Planning your New Mexico waterfall trip
Season is the single most important variable here. For the snowmelt falls — Jemez Falls, Nambe Falls, Rio en Medio, Travertine Falls, and El Salto del Agua — aim for the spring melt, roughly April into June, when the streams are full; arrive in a dry late summer and you may find a fraction of the water, or none. The two desert standouts are the exceptions that anchor a year-round itinerary: Sitting Bull Falls and Soda Dam both flow regardless of season because they are spring-fed and travertine features, not snowmelt-dependent. The summer monsoon, typically July into September, can also briefly revive flow at the canyon falls — Catwalk and Bluff Springs especially — though desert rains are unpredictable.
Geography splits the state into a few natural trip clusters. The Jemez Mountains hold Jemez Falls and Soda Dam on one drive northwest of Santa Fe. Northern New Mexico's high road country adds Nambe Falls, Rio en Medio near Tesuque, and El Salto del Agua up near Taos. The south offers Sitting Bull Falls near Carlsbad and Bluff Springs near Cloudcroft, while the far southwest has the Catwalk in the Gila. Travertine Falls is the easy add-on for anyone passing through Albuquerque. Pairing falls within a cluster makes far more sense than trying to string the whole state together in one trip.
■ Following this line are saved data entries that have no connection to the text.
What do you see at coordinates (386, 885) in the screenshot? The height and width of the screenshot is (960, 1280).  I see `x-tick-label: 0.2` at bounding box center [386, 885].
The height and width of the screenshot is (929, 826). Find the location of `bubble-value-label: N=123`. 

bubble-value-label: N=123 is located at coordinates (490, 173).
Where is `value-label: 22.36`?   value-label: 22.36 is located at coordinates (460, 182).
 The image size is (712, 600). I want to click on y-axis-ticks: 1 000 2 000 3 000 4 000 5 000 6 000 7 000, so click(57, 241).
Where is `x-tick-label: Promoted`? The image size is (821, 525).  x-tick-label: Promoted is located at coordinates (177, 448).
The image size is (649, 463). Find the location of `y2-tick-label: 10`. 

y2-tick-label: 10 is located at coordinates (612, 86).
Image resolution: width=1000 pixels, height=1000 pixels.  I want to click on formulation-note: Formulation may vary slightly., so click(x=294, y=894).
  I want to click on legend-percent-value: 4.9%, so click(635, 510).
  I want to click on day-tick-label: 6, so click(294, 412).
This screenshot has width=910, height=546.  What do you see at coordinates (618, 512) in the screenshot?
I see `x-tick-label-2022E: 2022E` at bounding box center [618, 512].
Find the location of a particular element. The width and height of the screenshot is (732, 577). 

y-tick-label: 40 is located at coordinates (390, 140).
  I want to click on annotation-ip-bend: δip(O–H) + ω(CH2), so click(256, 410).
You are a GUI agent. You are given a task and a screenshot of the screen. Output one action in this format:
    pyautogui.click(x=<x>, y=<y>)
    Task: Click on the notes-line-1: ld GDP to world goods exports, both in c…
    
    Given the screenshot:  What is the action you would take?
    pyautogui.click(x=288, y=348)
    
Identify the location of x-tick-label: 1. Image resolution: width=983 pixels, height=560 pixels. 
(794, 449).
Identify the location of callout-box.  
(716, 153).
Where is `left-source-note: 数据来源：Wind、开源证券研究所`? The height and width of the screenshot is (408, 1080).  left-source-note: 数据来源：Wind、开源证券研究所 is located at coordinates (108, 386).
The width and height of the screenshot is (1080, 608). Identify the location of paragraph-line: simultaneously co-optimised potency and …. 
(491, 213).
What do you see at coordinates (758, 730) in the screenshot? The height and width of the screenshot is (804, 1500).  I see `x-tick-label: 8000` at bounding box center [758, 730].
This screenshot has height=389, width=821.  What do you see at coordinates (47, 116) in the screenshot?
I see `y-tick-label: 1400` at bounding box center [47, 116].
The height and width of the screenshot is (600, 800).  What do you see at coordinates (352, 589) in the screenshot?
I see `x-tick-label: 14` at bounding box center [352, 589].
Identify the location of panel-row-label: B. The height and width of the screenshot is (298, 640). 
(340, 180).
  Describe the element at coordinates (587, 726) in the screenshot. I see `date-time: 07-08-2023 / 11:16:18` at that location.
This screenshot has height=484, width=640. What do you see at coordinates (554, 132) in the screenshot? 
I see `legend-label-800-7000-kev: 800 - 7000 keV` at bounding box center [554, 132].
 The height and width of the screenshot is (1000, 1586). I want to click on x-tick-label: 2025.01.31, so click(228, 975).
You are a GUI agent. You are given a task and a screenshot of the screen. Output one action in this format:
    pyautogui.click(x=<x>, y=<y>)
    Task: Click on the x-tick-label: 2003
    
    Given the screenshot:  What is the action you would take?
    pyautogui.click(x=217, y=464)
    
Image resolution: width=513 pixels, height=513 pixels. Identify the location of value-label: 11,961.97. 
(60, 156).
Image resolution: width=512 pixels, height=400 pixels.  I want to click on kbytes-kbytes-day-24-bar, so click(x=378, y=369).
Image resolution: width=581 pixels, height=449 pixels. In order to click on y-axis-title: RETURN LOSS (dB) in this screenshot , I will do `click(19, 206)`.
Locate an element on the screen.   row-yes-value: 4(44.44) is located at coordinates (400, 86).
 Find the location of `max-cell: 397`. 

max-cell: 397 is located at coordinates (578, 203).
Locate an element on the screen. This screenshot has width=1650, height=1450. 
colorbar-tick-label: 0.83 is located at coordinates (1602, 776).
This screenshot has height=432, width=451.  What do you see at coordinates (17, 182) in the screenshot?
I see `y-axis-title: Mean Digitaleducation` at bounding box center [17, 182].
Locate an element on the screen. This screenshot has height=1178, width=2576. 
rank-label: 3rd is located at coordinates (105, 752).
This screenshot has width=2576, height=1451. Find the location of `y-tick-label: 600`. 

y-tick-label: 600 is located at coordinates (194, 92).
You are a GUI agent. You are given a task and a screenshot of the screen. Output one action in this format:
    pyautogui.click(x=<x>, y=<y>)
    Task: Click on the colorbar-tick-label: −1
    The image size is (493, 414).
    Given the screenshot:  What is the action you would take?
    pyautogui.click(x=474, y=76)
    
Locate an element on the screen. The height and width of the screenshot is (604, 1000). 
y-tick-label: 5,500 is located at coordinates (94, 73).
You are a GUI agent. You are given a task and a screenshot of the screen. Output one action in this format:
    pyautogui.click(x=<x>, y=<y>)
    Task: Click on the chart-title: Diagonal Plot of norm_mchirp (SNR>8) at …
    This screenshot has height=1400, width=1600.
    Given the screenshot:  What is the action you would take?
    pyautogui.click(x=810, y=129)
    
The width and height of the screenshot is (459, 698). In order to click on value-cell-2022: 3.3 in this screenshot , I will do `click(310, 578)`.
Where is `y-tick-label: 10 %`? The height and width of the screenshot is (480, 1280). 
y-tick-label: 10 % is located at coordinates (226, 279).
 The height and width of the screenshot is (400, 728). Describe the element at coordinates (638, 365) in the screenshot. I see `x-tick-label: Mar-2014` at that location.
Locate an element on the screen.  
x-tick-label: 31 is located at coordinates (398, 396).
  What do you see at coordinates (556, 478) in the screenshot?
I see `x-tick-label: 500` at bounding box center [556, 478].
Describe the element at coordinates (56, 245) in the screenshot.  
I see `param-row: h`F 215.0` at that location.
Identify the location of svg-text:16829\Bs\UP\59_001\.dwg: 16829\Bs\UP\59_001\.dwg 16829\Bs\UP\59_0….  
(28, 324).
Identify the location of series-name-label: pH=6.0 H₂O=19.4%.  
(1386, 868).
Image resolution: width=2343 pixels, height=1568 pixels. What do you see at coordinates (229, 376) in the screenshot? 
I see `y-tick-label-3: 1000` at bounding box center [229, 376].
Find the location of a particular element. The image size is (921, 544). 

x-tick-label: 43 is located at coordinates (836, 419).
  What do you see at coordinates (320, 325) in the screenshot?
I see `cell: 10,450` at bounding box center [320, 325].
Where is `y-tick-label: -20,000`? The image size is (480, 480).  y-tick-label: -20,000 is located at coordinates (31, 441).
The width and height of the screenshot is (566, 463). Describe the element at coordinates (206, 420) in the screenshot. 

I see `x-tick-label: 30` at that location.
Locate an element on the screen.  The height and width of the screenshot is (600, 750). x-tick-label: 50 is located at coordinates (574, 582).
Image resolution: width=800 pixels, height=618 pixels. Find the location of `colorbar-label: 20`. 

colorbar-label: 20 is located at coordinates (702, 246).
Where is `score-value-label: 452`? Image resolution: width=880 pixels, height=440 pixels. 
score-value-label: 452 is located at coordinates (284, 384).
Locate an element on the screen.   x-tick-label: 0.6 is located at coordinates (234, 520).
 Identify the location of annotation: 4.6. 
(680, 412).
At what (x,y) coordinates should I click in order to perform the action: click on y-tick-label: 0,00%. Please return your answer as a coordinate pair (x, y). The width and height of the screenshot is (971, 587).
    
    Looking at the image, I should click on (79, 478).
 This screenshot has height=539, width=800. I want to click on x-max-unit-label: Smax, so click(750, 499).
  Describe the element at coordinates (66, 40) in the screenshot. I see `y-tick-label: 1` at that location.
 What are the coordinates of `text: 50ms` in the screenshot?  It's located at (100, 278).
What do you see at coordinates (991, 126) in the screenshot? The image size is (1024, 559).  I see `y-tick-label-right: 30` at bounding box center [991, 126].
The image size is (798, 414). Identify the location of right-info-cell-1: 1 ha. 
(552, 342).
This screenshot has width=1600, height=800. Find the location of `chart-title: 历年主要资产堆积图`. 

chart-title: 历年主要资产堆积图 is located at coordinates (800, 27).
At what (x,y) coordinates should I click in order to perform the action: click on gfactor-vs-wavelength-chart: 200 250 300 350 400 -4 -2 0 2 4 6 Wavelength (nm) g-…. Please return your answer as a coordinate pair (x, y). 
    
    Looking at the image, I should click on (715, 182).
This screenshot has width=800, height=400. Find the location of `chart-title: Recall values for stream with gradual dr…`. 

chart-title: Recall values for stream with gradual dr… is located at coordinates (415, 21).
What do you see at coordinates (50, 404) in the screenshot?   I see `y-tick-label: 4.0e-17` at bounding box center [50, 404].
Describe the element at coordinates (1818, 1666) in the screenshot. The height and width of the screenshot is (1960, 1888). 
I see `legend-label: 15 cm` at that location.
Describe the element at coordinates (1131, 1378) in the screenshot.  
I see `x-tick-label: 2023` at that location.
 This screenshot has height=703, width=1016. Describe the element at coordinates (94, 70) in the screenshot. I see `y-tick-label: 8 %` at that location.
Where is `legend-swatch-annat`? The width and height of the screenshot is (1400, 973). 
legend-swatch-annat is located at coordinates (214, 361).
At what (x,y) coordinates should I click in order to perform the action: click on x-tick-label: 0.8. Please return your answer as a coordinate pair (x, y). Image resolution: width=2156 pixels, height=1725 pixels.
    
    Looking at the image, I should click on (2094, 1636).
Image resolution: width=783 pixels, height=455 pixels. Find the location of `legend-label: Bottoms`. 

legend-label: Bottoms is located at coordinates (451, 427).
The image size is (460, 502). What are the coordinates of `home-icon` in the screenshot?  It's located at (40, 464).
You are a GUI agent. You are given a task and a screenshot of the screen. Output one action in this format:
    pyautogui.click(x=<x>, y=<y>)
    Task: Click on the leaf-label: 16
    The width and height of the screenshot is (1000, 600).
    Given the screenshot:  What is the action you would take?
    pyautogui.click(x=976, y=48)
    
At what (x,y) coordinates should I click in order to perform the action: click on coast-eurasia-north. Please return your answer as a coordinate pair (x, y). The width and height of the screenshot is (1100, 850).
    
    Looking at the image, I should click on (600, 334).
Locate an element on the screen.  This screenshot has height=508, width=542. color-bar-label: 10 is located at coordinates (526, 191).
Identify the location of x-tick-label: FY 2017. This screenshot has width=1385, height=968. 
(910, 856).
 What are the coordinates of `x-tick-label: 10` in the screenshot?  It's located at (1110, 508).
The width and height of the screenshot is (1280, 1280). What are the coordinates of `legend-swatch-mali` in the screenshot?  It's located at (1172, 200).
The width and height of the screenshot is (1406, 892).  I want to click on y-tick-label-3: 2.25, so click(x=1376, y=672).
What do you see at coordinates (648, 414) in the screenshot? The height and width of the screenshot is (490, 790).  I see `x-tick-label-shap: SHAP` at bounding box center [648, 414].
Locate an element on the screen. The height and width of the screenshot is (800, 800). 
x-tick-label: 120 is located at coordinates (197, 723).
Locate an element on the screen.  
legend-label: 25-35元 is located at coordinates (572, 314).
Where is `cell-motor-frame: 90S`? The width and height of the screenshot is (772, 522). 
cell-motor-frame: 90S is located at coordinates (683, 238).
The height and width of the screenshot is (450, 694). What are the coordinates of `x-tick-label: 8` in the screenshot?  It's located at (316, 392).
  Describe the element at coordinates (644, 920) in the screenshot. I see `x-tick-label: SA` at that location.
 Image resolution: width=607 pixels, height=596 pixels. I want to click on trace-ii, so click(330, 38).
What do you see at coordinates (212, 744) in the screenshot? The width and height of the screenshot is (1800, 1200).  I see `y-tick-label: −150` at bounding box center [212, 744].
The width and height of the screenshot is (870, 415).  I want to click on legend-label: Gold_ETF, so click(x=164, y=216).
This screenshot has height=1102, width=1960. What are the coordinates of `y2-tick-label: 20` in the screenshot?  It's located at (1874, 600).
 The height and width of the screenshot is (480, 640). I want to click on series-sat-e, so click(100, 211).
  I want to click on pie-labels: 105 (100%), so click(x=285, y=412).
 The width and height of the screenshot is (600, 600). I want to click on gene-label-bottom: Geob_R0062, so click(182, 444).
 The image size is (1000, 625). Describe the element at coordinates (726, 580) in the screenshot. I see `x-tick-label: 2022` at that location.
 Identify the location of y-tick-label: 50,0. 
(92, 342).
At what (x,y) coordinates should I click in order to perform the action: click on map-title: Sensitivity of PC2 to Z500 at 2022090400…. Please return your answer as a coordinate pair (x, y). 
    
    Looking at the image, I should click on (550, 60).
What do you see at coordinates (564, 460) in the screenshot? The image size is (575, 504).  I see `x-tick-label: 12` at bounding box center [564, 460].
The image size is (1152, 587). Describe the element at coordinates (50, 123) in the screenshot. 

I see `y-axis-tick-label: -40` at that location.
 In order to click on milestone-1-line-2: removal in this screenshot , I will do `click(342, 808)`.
Two access notes deserve repeating because they are easy to overlook. Nambe Falls and El Salto del Agua are not standard public-land hikes — Nambe Falls is on Nambe Pueblo land and requires a permit and entry fee on a limited operating schedule, and El Salto del Agua sits on the private Martinez land grant and requires a signed waiver, a paid pass, and a check-in with the warden before you set foot on the trail. Respecting those requirements is both a legal and a courtesy obligation to the communities that steward these places. For the Forest Service falls, verify current trail and road status before you go; Rio en Medio in particular has seen closures. Carry more water than you think you need, watch the weather for flash-flood potential in narrow canyons, and you will find that this dry state hides some genuinely beautiful falling water.